Bill Hwang grew up in South Korea and studied economics in the United States. He worked for Julian Robertson at Tiger Management and later founded Tiger Asia Management, a hedge fund focused on Asian equities. Tiger Asia pleaded guilty to US securities fraud charges related to insider trading in Chinese bank stocks in 2012, and Hwang paid $44 million in settlements. After closing Tiger Asia, Hwang founded Archegos Capital Management as a family office — a structure that, unlike hedge funds, faces lower reporting requirements. Through Archegos, Hwang built concentrated long positions in a handful of companies — including ViacomCBS, Discovery, Shopify, and Chinese technology stocks — using total return swaps (TRS) that allowed him to gain economic exposure without owning shares outright. Because TRS are OTC derivatives, these positions did not require disclosure.
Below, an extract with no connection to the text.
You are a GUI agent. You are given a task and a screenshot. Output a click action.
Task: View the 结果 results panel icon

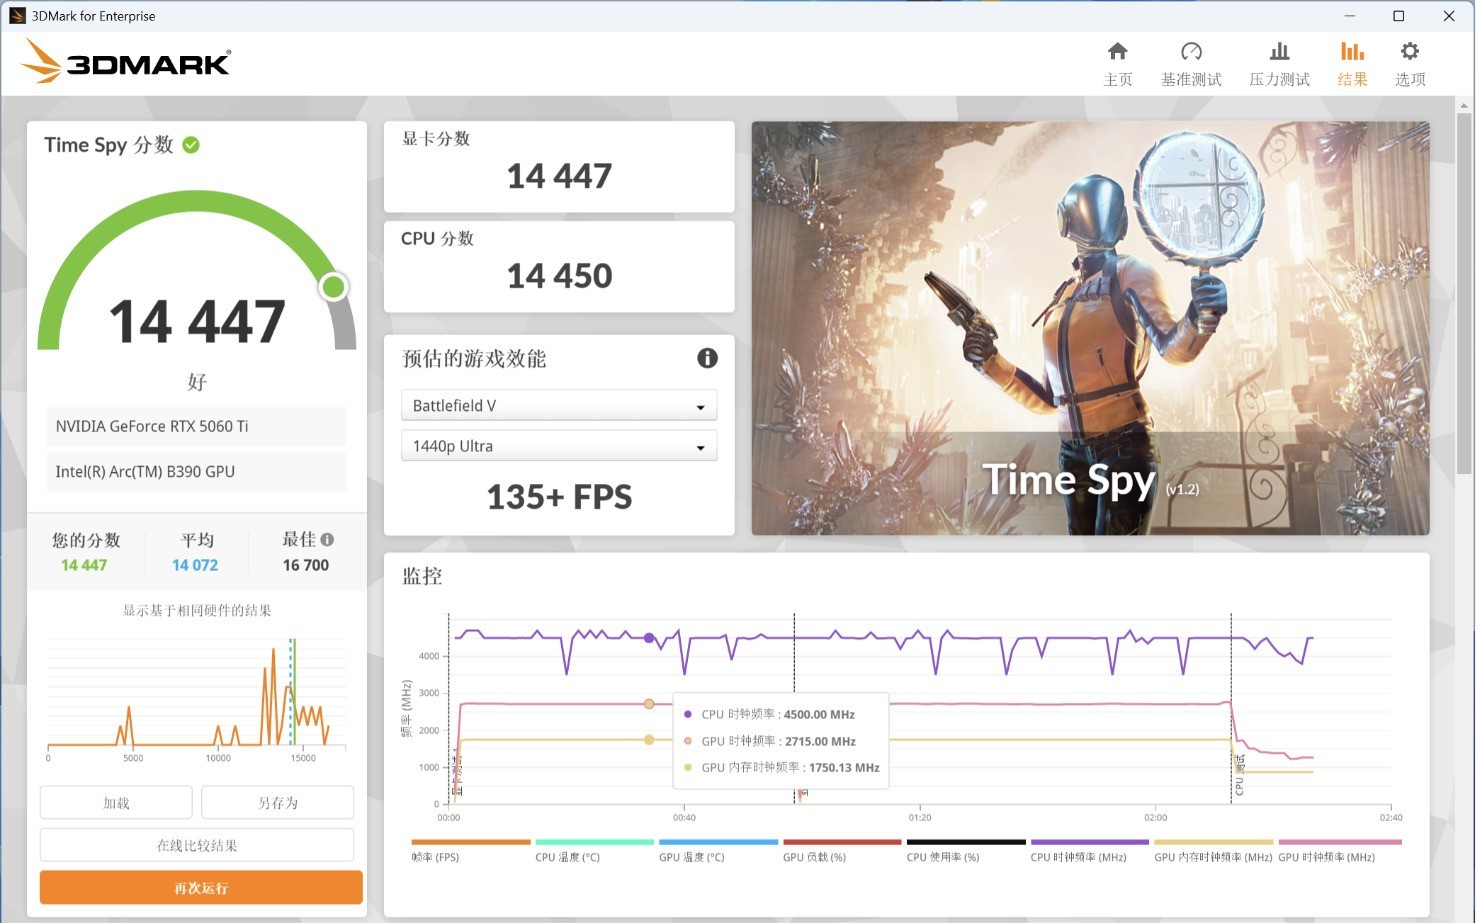1352,62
By early 2021 Archegos had accumulated total exposure estimated at over $100 billion, funded primarily by prime brokerage leverage. In March 2021, when ViacomCBS announced a stock offering, its share price fell, triggering margin calls. The rapid unwind of Archegos's positions caused a massive liquidation in several stocks, with Credit Suisse losing approximately $5.5 billion, Nomura $2.8 billion, and several other banks suffering losses. In 2022 Hwang was indicted on fraud and racketeering charges. His case became the defining example of the risks created by leveraged family offices and the opacity of TRS positions.